Cigar Store Indian Maiden

Period1880 - 1910
MediumPolychromed and gilded white pine
Dimensions63.5 × 15.75 × 18.25 in. (161.3 × 40 × 46.4 cm)
ClassificationsAdvertising, Business & Ornamental Artifacts
Credit LineMarshall P. Blankarn Purchasing Fund, 1968
Object number1983.413
DescriptionThe boldly carved figure of a female Indian features an elaborate multicolored and feathered headdress over long dark hair. She stands with her right arm upraised, holding a bound bunch of cigars. In her left hand she grasps some tobacco leaves. The figure is posed with the right foot slightly forward. She wears a red dress with short sleeves that is trimmed with ruffles. A gold-fringed blue sash or drape falls from the left shoulder to the right hip. The knee length fringed skirt has a carved multicolored feather overlay at the waist. Black circlet bracelets ornament both wrists. The life-size figure, wearing blue and gold painted moccasins on her feet, stands on a roughly carved block that is set into a rectangular wooden base that consists of black painted wide boards with slightly canted sides. The base advertises "Fine Cigars" and "Smoker's Supplies" in gold lettering.

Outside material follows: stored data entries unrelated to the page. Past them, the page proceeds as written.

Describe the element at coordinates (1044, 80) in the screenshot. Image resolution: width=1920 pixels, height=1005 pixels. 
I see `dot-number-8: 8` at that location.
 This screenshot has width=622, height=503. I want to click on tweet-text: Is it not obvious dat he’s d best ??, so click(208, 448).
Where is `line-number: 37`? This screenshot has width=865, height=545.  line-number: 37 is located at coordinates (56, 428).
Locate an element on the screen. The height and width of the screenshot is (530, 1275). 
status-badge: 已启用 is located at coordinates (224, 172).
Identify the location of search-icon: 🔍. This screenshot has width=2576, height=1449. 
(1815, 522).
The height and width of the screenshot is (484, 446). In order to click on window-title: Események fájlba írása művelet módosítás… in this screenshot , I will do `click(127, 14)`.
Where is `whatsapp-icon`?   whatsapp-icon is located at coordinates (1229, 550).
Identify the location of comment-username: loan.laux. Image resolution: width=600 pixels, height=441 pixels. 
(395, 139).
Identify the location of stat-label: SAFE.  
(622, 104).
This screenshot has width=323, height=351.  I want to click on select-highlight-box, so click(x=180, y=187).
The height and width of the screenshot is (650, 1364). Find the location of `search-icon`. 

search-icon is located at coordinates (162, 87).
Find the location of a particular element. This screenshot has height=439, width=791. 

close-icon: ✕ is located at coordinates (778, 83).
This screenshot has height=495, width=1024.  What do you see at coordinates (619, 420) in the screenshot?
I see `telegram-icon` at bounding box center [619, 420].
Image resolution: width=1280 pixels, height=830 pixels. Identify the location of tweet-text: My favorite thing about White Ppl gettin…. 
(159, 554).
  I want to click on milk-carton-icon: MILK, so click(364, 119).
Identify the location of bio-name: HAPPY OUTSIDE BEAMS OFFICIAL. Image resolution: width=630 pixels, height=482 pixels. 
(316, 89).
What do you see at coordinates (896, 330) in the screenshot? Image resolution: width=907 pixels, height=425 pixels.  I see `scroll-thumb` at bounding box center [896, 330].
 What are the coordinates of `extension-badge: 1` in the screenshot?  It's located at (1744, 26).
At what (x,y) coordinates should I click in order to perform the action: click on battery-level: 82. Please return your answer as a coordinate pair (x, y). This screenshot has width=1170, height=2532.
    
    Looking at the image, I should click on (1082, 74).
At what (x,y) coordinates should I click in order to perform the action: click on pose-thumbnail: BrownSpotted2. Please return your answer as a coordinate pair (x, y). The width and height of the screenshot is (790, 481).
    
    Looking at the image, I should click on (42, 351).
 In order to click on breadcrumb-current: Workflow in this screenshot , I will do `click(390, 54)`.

Curatorial RemarksThis carved tobbaconist's figure of a female Indian is a fine example of the work of one of America's most prolific woodcarvers during the second half of the nineteenth century. Samuel Anderson Robb, son of a Scottish shipwright, was born in New York City in 1851. He apprenticed to Thomas V. Brooks, a ship's carver, and by 1877 had set up his own shop in the city. Robb's advertisement in the 1881 Lain's Brooklyn Directory indicated that he offered ship and steamboat carvings, "Shoe, Dentist and Druggist Signs," as well as "Tobbaconist Signs." Robb also produced, with numerous assistants, a substantial number of fanciful circus wagons, including many for Barnum & Bailey. The Association's cigar store figure is attributed to Robb on the basis of a 1903 photograph taken in his workshop. Robb's son Clarence (1878 - 1956) poses in front of a figure identical to that in the collection. Details which confirm this attribution are the wrist band on the upraised right wrist, the necklace, and the sash draped over the maiden's shoulder, to name just three points of comparison. By the turn of the twentieth century, the demand for carved wooden advertising figures had waned. In 1910, due to a lack of orders and ill health, Robb gave up his shop. By 1917 he was working as a coach builder for the Ford Motor Company in Philadelphia. The highly talented woodcarver died in New York City on 5 May 1928. The photograph on which the attribution is based can be found in Frederick Fried, Artists in Wood: American Carvers of Cigar Store Indians, Show Figures, and Circus Wagons (New York: Clarkson N. Potter, Inc., 1970), fig. 202. NotesThe present painted finish appears to be the second decorative coat applied to the cigar store figure, although it is possible that the face is original.